Watch your words and watch your actions. I tell my niece and nephew that kind people don’t go around hurting people. People who do say hurtful things are being mean, people who hurt other people are being mean. Those mean people are angry, sad or hurting because someone or something hurt them. It’s a harsh truth to hear but at the same time it’s totally life changing when you can truly hear it. Once we become more mindful of our words, actions and how we are treating people we make a change. A lot of times we aren’t living in the moment, we are worried about the past or stressing out about the future. We are not mindful of what we are doing, we don’t realize it and when we do realize it we feel anger, guilt or shame. We start beating ourselves up and we can be pretty damn mean to ourselves.

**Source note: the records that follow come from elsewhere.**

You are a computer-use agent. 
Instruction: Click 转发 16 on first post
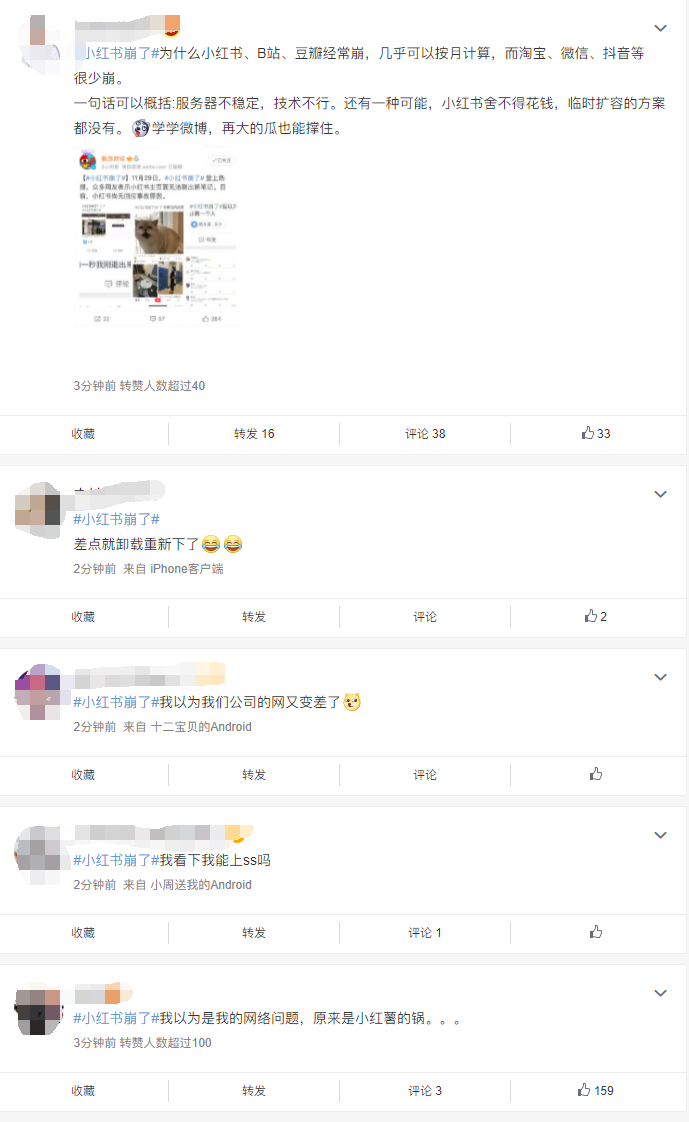pyautogui.click(x=254, y=434)
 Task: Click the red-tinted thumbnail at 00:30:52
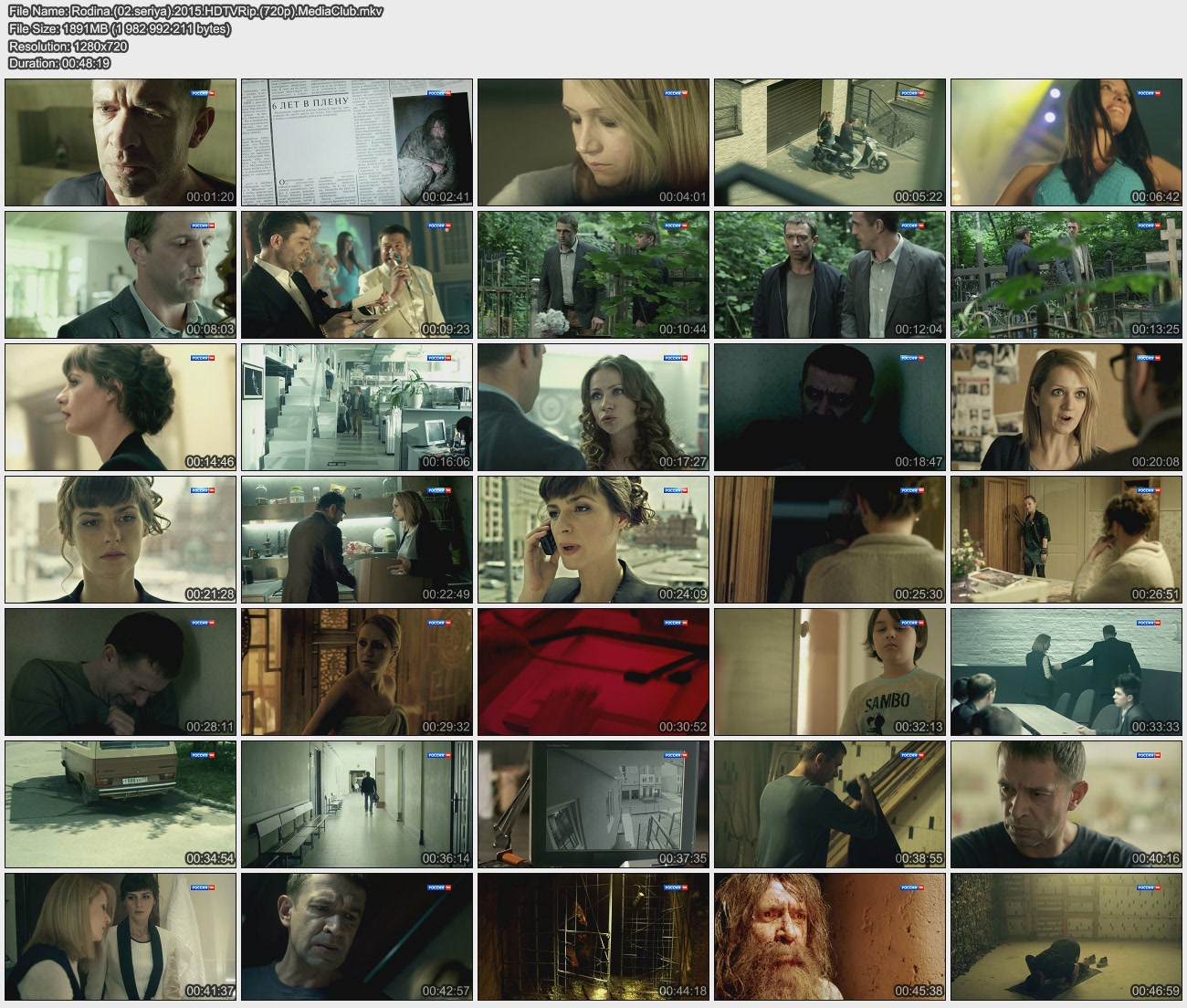coord(594,672)

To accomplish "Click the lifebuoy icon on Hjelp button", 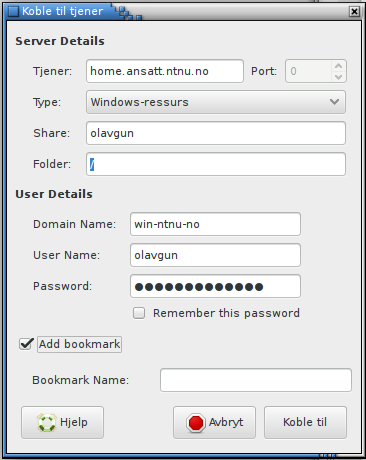I will (x=47, y=423).
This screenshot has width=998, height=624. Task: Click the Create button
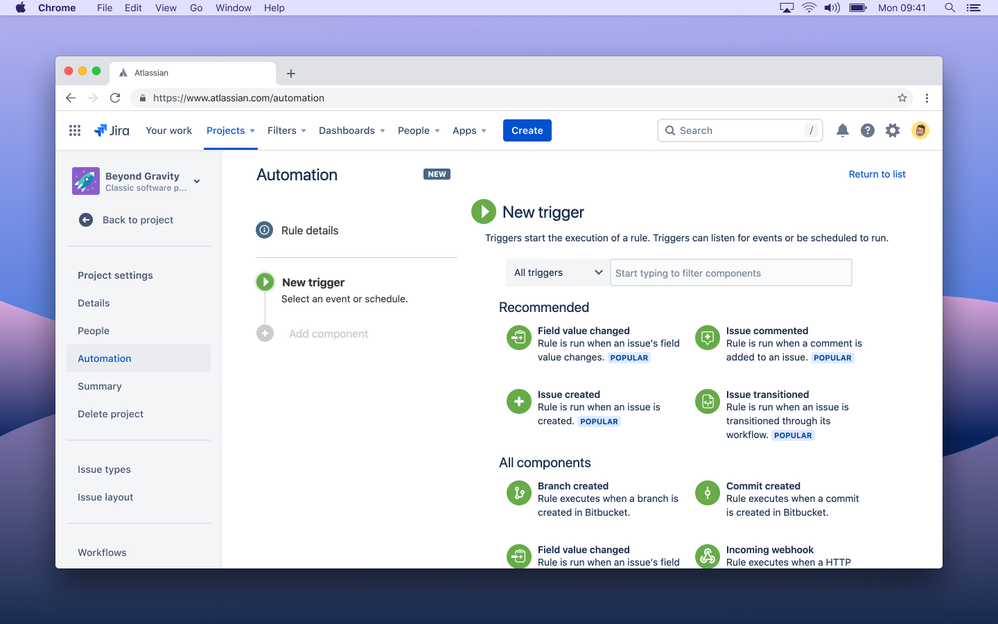point(527,130)
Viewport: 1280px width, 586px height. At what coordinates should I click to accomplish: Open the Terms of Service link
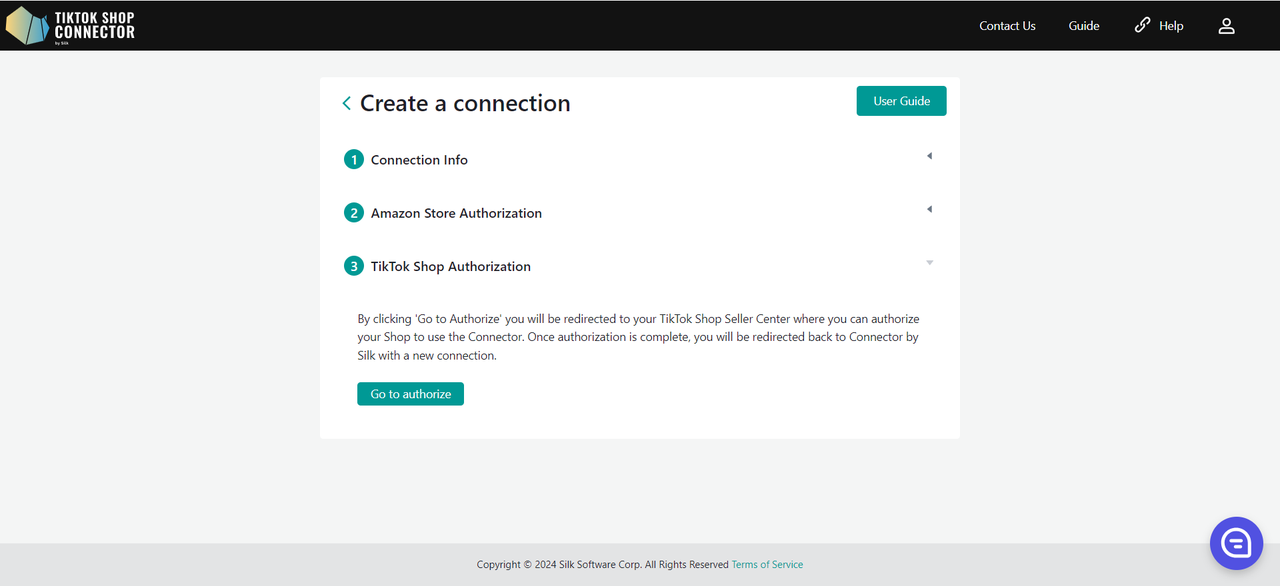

The following song is a perfect example of making an assumption, when we hear certain words or see certain things we assume we can figure out the rest. Yes, some people have psychic abilities and can see the future, but most people can’t do so. The following song is called Miss Suzie.
Miss Suzie had a steamboat
The steam boat had a bell
Miss Suzie went to heaven
The steamboat went to
Hello operator please give me number 9….
And it goes on…
The example is you assume what they’re going to say, and you think they are going to say something bad. Yet it takes a complete different turn. That is the same when we interact with someone, when we assume in a negative way then we take away from our self as well as others. We take away opportunities.
I had a youth who was having problems with another girl at school. This girl thought that this youth was staring at her because she didn’t like her. She assumed based on negative feelings and memories. However, the youth was looking at her because she really liked her sweater. They ended up becoming enemies and it escalated to a fight eventually. Assuming took it into a negative direction. If she had just asked the youth why she was looking at her in a curious tone, the youth would have told her that she really liked her sweater. They probably could have become friends. It’s sad when assuming ruins opportunities, we assume people or things are a certain way and we don’t like them, yet in reality we could have a lot in common and could be the best of friends or situations could be the best thing that happens to us.
Learning how to be mindful and in the moment keeps us grounded and aware of our actions, words, how we are treating our self and others. When we catch ourselves, we can check our self before we wreck our self. The more we become aware the more we change and grow. It’s a process and it takes time but enjoy all the little steps and celebrate them. I myself was always focused on the big picture. I had to do a lot of reflection and continue to do so because I didn’t’ realize how much healing and growing I had done. We need to learn to be mindful, live in the moment, be thankful and enjoy life. We are strong, and we can get through the worse of the worse and we know this because we have done it. We are doing it. Life is going to be rough at times. But we are resilient, we are smart and unique and have many gifts and strengths that will help us.
If you are going to assume, assume something good is going to happen, assume the other person may know something that you don’t and can teach you something new, everything happens for a reason and makes you wiser and stronger. Don’t let your fear or negative emotions make up beliefs or scenarios in your mind. When someone does hurt your feelings remember that they are hurting too. Don’t take what they do or say personal. Always be kind with your words and if you catch yourself assuming something stop, acknowledge what you are doing and think of a better option or change those negative thoughts to positive ones. You will be creating more positive outcomes for your-self and very thankful.